→ Written instruction
Rewrite the rows below as a JSON list of strings, with one string for each line and blank lines omitted, beginning at the line that contains "Where should I click to: Open the" and stopping after the line that contains "Looking at the". Leave the pictures out of the answer.

→ Source material

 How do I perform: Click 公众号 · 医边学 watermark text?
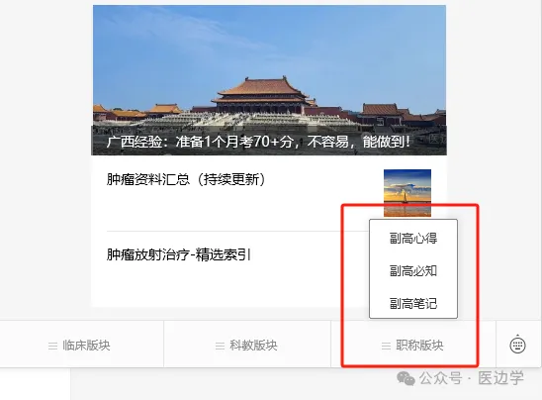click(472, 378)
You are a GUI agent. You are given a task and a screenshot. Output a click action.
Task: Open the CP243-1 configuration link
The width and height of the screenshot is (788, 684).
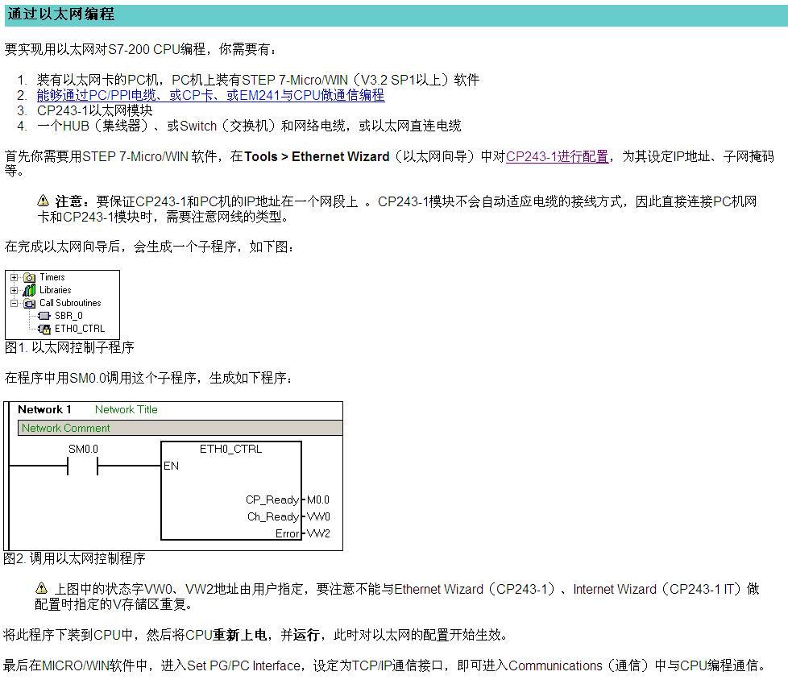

---

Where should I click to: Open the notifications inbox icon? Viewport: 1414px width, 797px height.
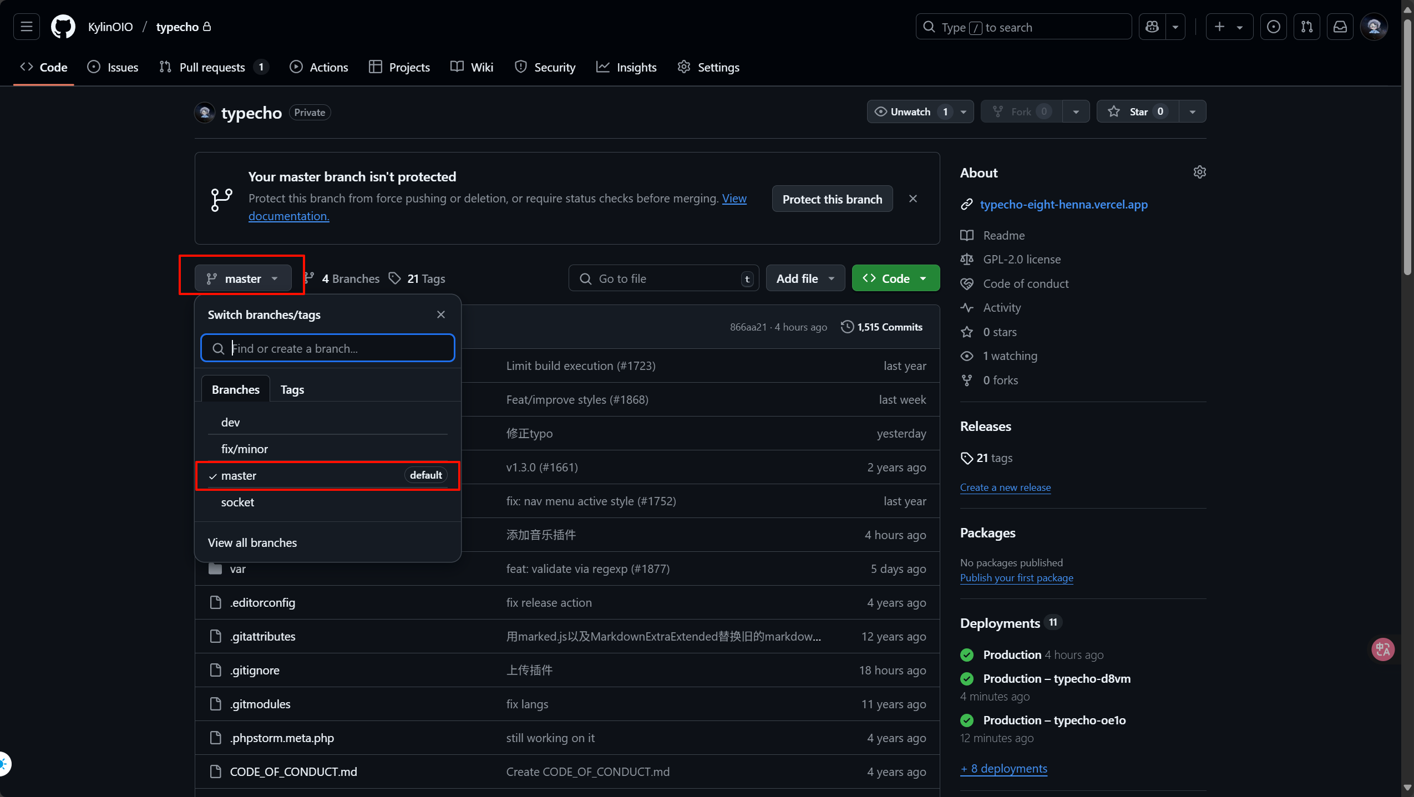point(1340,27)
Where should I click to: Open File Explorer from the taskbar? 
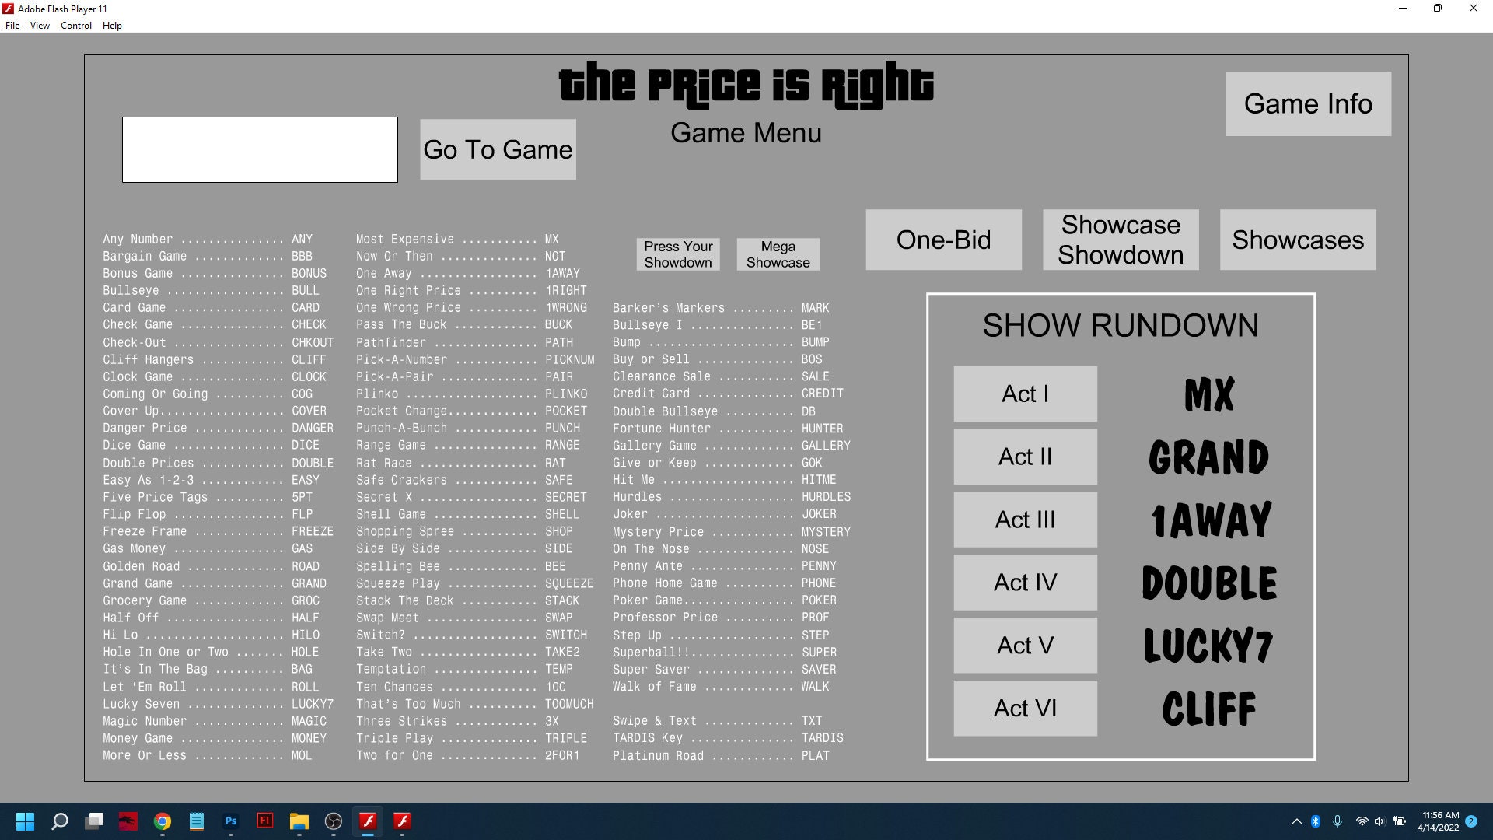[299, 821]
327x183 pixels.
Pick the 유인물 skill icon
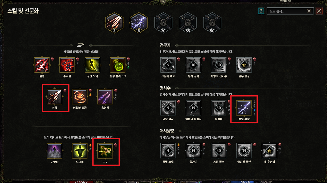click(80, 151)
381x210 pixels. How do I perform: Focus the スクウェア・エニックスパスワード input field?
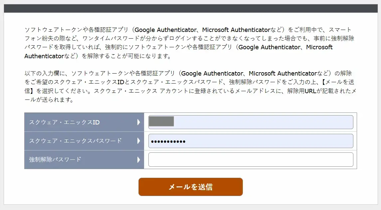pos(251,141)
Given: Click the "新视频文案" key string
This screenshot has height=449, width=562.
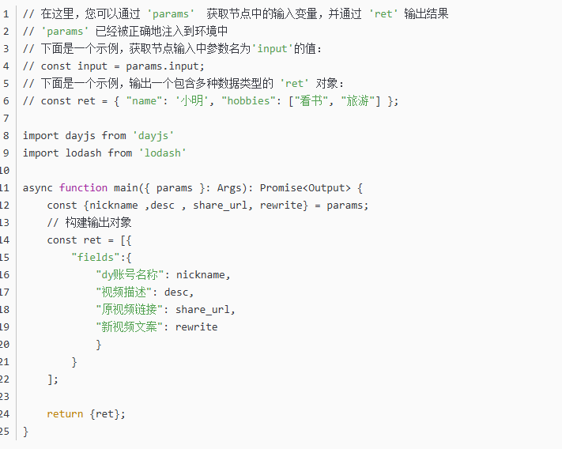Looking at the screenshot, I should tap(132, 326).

→ Expected output
[
  "Where should I click to: Open the notifications inbox icon? Viewport: 1414px width, 797px height.",
  "point(1340,27)",
  "Where should I click to: Open File Explorer from the taskbar? ",
  "[299, 821]",
  "327x183 pixels.",
  "Pick the 유인물 skill icon",
  "click(80, 151)",
  "381x210 pixels. How do I perform: Focus the スクウェア・エニックスパスワード input field?",
  "pos(251,141)",
  "Given: Click the \"新视频文案\" key string",
  "This screenshot has height=449, width=562.",
  "Looking at the screenshot, I should tap(132, 326)."
]